Copy the listing lines from the one containing "Melding (55, 2035)" through the one containing "evs-prijava.mvzi@gov.si [button] (243, 2185)", replacing "korak" with "stopnja" and keeping everything else the same.

RECORDS FOR THE TASK =
>> START

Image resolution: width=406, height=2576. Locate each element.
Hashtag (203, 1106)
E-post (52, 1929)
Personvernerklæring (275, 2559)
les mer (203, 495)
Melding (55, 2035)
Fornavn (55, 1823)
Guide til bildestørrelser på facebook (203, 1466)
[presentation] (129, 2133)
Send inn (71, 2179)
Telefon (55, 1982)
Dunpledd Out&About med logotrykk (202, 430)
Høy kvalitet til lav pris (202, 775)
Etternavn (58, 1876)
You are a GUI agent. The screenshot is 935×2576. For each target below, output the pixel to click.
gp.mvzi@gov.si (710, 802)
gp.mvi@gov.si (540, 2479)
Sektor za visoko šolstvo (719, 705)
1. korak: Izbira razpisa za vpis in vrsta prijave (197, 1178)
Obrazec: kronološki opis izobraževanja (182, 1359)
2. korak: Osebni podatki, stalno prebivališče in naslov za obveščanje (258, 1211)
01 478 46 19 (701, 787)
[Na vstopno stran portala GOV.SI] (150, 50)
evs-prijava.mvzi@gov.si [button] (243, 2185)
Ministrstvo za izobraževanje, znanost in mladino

>> END
>> START

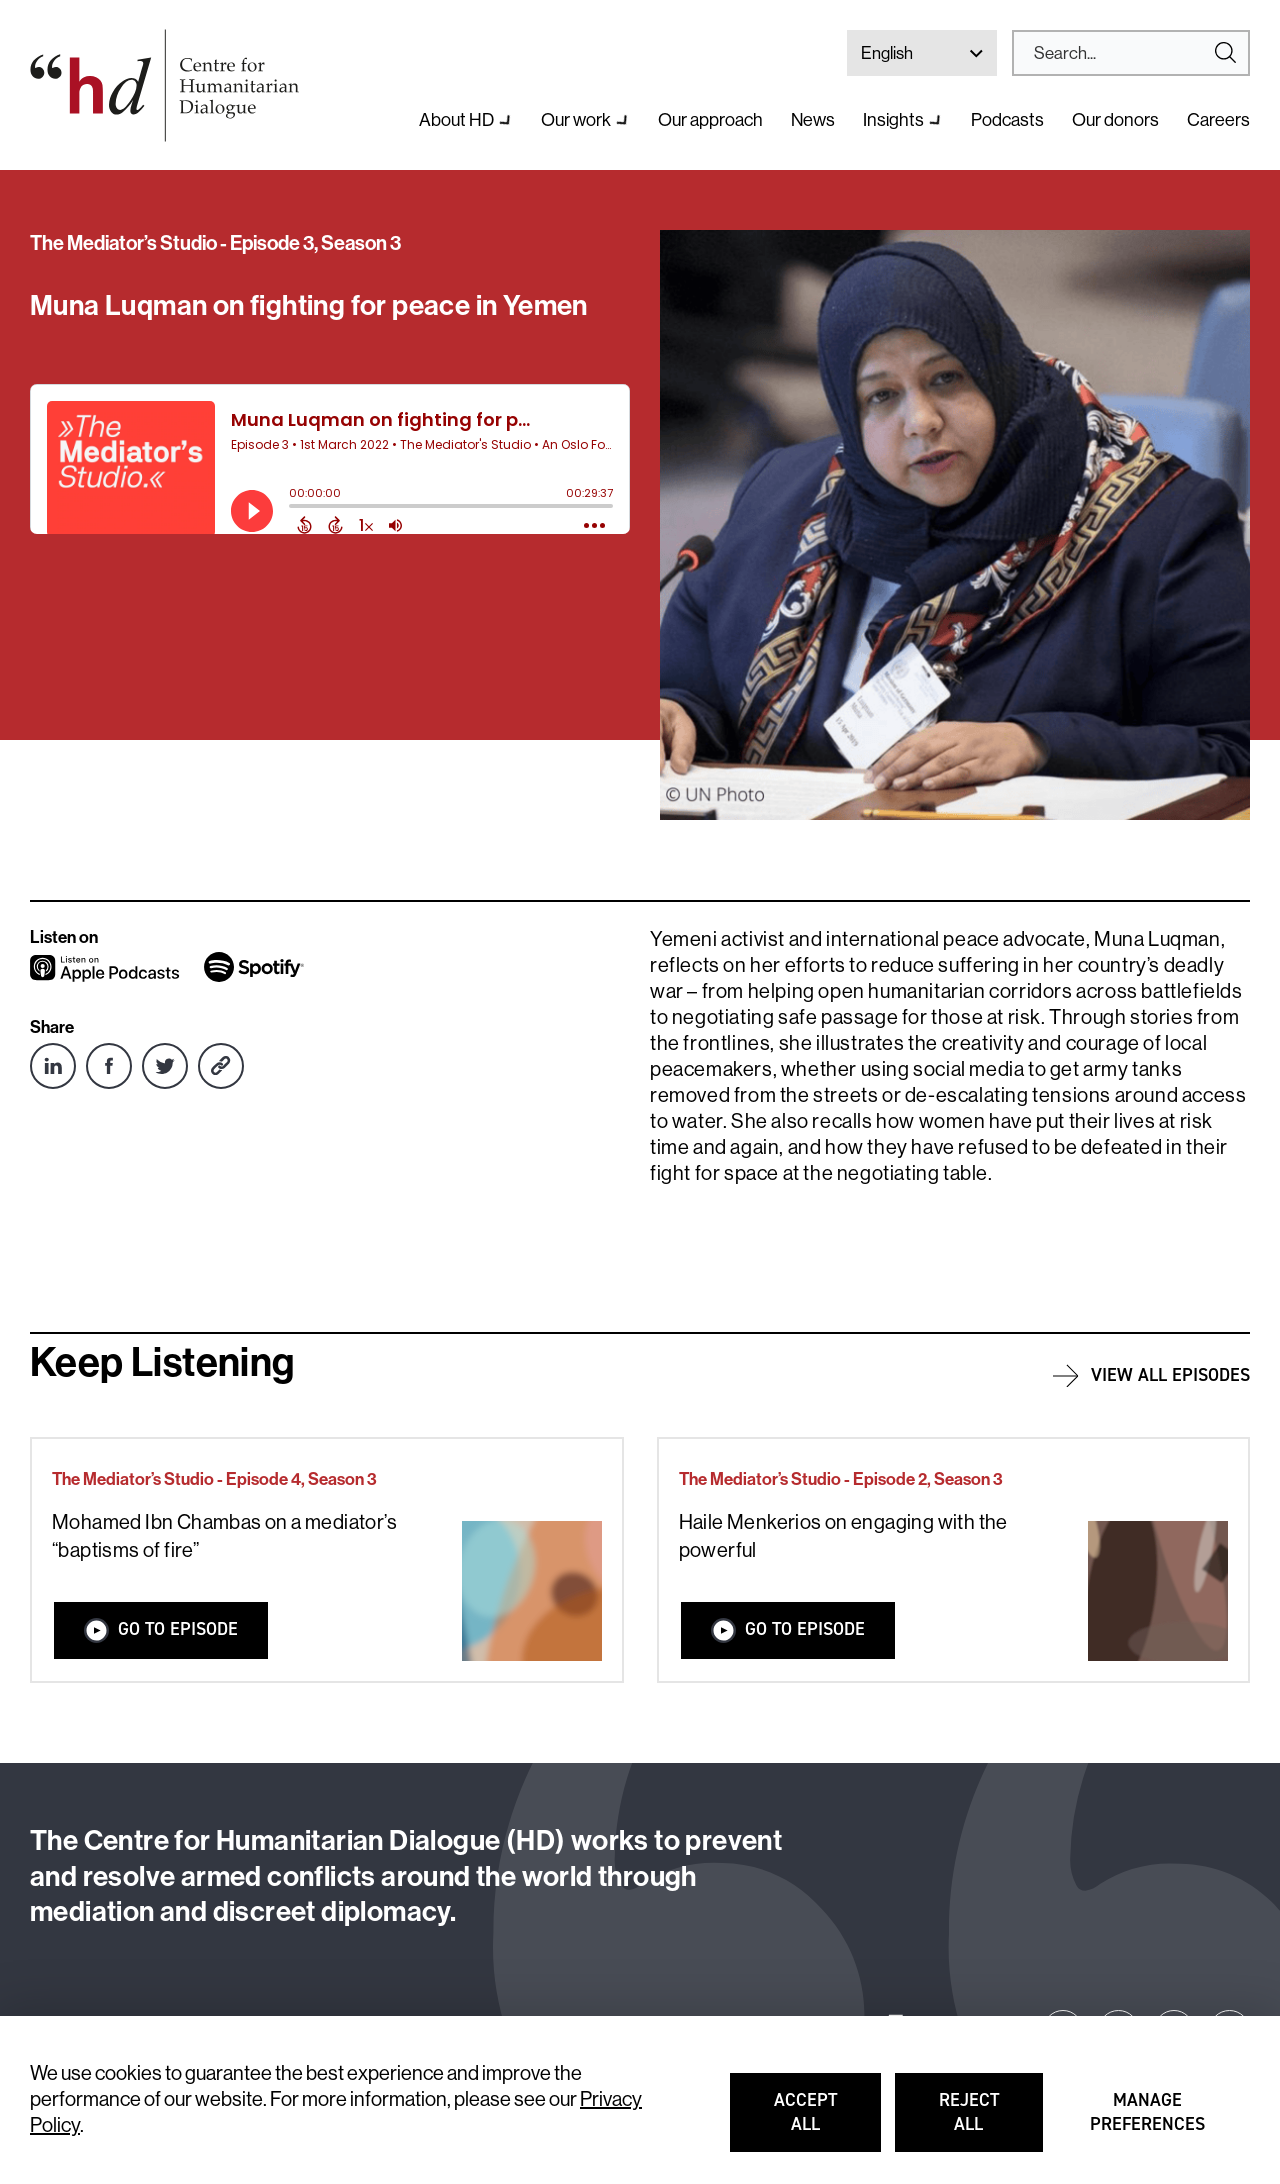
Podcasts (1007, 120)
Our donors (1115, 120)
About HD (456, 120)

>> END

SOLUTION FOR THIS PROBLEM =
Melding (55, 2035)
Fornavn (55, 1823)
Guide til bildestørrelser på facebook (203, 1466)
[presentation] (129, 2133)
Send inn (71, 2179)
Telefon (55, 1982)
Dunpledd Out&About med logotrykk (202, 430)
Høy kvalitet til lav pris (202, 775)
Etternavn (58, 1876)
You are a GUI agent. The screenshot is 935×2576. For each target below, output the pixel to click.
gp.mvzi@gov.si (710, 802)
gp.mvi@gov.si (540, 2479)
Sektor za visoko šolstvo (719, 705)
1. stopnja: Izbira razpisa za vpis in vrsta prijave (197, 1178)
Obrazec: kronološki opis izobraževanja (182, 1359)
2. stopnja: Osebni podatki, stalno prebivališče in naslov za obveščanje (258, 1211)
01 478 46 19 (701, 787)
[Na vstopno stran portala GOV.SI] (150, 50)
evs-prijava.mvzi@gov.si [button] (243, 2185)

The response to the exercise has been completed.